To conduct this study, researchers investigated a variety of breast cancer cell lines, patient-derived xenographs, tissue microarray samples, and data from The Cancer Genome Atlas to tease out the association and interaction between p53 and PARP in triple negative breast cancer.

“Our findings that mutant p53 and PARP participate in the DNA replication pathway will provide mechanism-derived dual biomarkers that aid in the diagnosis and treatment of these therapeutically elusive subsets of breast cancer,” said Gu Xiao, a research associate with Bargonetti’s lab and the paper’s first author.

The scientists had discovered that high levels of these proteins are present on replicating DNA in these types of tumors, suggesting that the unusual presence and levels of these proteins may drive tumor growth. When these researchers reviewed the therapeutic mechanisms of existing cancer drugs, it led the research team to identify talazoparib and temozolomide as existing drugs that could potentially be combined to create a targeted therapy that could effectively suppress the growth of triple negative breast cancer tumors.

Looking to the future, this group plans to test if this combination of drugs can successfully block replication of triple negative breast cancer cells in xenographed animal models.  If the therapy can prove to be successful, it would very likely lead to the reclassification of triple negative breast cancer to a category of cancers called mutant p53/PARP1 positive cancers, which are treatable with a combination PARP inhibitor therapies.

With so little in positive news for this particular subset of breast cancer, and many previous clinical trials being disappointing, these new findings are both welcome news to the scientific community, as well as a good explanation as to why this disease has been so hard to treat compared to other forms of breast cancer.
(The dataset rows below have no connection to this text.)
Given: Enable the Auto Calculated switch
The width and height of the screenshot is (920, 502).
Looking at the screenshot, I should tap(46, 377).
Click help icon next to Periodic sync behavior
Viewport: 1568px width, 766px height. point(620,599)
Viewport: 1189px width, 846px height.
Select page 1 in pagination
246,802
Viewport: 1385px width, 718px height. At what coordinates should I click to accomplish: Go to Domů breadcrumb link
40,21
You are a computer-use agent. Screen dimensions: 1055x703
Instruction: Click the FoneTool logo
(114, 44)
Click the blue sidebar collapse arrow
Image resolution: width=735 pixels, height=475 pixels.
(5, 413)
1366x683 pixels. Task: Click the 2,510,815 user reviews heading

This study gives doctors two new biomarkers to test for in patients, and many new potentials in clinical trials, which can be fast tracked since so many drugs already exist that target these specific genes.  While this study only tested out two drugs, there are many other drugs that specifically target p53 and PARP, and many more which can be developed, which may give even better results. Hopefully, there will be many new, positive developments for this disease following this discovery.